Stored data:
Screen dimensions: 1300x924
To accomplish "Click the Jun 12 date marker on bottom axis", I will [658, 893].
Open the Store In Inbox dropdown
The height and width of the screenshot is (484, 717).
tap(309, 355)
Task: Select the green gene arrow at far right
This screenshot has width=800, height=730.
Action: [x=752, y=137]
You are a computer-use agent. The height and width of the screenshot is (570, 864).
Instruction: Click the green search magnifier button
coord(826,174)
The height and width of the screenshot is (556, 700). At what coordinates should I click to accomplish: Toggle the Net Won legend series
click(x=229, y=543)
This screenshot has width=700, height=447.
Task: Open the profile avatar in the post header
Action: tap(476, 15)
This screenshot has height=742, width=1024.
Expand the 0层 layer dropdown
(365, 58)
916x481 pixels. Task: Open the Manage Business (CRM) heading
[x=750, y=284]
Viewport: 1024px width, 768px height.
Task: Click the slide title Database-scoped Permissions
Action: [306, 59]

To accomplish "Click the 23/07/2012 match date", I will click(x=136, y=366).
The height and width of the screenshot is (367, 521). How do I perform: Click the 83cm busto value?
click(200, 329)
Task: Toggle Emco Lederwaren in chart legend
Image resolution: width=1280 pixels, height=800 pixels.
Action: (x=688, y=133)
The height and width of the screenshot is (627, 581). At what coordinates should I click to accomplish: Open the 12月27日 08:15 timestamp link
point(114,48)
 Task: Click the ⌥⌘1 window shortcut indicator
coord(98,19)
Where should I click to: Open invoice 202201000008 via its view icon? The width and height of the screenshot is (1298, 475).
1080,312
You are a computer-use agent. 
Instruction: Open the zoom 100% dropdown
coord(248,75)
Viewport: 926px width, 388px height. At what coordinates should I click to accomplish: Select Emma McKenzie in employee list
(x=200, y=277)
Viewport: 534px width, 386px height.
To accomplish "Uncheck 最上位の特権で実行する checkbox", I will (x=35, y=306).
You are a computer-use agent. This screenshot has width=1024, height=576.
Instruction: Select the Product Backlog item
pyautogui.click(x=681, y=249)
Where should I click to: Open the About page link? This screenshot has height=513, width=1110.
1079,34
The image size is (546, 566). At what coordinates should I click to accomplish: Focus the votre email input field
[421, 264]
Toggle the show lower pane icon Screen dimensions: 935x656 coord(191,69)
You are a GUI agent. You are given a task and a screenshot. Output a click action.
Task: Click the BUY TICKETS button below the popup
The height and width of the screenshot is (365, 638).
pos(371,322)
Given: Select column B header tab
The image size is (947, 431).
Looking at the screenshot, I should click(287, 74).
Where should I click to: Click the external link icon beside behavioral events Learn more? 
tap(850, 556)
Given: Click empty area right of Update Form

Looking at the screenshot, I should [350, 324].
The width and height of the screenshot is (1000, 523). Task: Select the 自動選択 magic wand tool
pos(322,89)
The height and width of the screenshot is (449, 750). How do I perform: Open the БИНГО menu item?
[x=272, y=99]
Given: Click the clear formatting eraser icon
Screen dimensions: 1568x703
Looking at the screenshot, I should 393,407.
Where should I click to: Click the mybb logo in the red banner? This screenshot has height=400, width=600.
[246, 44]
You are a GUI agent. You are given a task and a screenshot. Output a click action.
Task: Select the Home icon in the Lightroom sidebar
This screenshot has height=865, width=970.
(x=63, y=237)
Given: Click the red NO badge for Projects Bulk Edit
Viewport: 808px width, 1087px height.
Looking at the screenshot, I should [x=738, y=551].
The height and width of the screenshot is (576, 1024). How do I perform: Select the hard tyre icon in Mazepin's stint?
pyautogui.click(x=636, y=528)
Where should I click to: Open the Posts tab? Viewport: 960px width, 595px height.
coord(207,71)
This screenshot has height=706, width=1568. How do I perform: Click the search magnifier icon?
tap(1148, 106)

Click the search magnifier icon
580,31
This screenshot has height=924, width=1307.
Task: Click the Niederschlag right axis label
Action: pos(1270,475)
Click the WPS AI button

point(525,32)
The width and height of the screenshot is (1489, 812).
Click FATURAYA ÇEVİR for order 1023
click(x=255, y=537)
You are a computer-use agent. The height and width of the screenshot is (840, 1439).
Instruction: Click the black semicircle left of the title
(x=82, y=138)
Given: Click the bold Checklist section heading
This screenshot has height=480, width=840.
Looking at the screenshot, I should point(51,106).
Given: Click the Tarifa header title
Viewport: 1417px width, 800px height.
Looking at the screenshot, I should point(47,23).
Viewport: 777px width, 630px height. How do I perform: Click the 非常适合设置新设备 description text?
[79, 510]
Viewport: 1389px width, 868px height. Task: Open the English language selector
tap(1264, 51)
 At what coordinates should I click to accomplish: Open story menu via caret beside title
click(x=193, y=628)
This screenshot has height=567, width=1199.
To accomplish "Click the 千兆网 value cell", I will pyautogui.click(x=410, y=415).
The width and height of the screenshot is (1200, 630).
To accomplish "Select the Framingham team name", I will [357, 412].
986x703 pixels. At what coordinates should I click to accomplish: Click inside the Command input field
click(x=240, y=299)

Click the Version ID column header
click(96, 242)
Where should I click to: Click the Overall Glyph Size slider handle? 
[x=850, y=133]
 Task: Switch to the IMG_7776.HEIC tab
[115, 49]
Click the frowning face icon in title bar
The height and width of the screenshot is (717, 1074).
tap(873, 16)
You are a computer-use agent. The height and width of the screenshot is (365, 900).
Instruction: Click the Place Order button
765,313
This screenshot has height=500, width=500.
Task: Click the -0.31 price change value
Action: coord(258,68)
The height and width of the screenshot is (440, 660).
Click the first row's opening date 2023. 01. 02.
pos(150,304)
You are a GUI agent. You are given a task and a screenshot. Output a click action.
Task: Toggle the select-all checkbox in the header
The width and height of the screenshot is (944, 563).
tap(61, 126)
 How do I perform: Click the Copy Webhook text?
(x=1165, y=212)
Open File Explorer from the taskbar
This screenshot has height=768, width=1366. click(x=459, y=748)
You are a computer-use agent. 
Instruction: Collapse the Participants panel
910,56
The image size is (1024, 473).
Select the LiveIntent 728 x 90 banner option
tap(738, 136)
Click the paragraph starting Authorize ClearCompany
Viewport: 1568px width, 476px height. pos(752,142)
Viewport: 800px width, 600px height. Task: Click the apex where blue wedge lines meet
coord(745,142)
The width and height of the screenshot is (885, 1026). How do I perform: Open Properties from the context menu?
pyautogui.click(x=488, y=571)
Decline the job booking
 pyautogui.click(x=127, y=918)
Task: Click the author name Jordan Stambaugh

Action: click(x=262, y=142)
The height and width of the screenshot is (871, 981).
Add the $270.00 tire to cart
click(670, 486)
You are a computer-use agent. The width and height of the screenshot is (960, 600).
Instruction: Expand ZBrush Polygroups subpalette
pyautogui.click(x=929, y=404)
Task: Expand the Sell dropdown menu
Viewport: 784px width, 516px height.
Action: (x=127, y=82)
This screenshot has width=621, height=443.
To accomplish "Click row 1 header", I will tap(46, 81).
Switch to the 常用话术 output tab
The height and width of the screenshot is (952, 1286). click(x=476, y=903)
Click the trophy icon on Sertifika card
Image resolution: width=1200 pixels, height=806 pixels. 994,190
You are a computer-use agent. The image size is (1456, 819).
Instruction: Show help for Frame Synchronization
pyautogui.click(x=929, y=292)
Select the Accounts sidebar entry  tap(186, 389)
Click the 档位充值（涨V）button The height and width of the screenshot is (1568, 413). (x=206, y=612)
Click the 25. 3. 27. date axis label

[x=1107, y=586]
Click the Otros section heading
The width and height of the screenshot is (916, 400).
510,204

EXERCISE INSTRUCTIONS: Please count the lines that hold "computer" in this data and report the total alone.

RESULT FOR THIS EXERCISE: 8